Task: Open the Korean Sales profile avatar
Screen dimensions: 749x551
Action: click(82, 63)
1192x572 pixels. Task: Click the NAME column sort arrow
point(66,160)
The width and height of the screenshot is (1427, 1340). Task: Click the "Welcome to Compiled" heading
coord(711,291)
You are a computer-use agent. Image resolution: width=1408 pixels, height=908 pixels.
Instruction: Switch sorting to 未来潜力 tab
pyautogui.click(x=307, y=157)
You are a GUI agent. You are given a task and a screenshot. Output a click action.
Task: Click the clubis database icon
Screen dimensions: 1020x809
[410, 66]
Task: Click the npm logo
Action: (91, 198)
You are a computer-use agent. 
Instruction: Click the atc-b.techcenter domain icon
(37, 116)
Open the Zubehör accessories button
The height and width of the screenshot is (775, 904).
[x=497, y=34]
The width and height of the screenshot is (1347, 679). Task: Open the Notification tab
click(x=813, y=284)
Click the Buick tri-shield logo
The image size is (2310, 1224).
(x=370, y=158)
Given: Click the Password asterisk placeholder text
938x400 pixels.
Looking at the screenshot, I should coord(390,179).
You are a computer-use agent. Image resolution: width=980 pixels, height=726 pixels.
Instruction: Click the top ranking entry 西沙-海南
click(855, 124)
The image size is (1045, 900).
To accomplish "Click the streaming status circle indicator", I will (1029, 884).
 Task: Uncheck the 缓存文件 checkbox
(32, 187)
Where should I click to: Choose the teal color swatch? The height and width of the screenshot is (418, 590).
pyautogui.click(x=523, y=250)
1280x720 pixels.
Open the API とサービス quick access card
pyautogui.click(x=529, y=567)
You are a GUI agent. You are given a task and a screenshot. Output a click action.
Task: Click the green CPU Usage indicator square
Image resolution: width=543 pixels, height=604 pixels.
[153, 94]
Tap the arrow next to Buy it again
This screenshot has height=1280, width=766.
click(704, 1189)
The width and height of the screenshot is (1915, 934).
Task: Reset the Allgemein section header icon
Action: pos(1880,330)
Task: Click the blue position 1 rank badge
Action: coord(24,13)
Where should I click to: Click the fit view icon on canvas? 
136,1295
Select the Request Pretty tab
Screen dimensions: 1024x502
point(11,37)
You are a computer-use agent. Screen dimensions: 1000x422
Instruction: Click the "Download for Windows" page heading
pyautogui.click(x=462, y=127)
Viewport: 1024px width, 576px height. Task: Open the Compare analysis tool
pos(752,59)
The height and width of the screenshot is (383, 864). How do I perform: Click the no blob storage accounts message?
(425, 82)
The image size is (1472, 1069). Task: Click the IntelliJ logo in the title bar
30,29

> _Assignment_:
Stop after the line containing "Task: Click the green": print exactly the lines from the start of the entries above up to it, that line included.

> _Response to this task_:
Task: Open the Korean Sales profile avatar
Screen dimensions: 749x551
Action: click(82, 63)
1192x572 pixels. Task: Click the NAME column sort arrow
point(66,160)
The width and height of the screenshot is (1427, 1340). Task: Click the "Welcome to Compiled" heading
coord(711,291)
You are a computer-use agent. Image resolution: width=1408 pixels, height=908 pixels.
Instruction: Switch sorting to 未来潜力 tab
pyautogui.click(x=307, y=157)
You are a GUI agent. You are given a task and a screenshot. Output a click action.
Task: Click the clubis database icon
Screen dimensions: 1020x809
[410, 66]
Task: Click the npm logo
Action: (91, 198)
You are a computer-use agent. 
Instruction: Click the atc-b.techcenter domain icon
(37, 116)
Open the Zubehör accessories button
The height and width of the screenshot is (775, 904).
[x=497, y=34]
The width and height of the screenshot is (1347, 679). Task: Open the Notification tab
click(x=813, y=284)
Click the Buick tri-shield logo
The image size is (2310, 1224).
(x=370, y=158)
Given: Click the Password asterisk placeholder text
938x400 pixels.
Looking at the screenshot, I should coord(390,179).
You are a computer-use agent. Image resolution: width=980 pixels, height=726 pixels.
Instruction: Click the top ranking entry 西沙-海南
click(855, 124)
The image size is (1045, 900).
To accomplish "Click the streaming status circle indicator", I will (1029, 884).
 Task: Uncheck the 缓存文件 checkbox
(32, 187)
Where should I click to: Choose the teal color swatch? The height and width of the screenshot is (418, 590).
pyautogui.click(x=523, y=250)
1280x720 pixels.
Open the API とサービス quick access card
pyautogui.click(x=529, y=567)
You are a GUI agent. You are given a task and a screenshot. Output a click action.
Task: Click the green CPU Usage indicator square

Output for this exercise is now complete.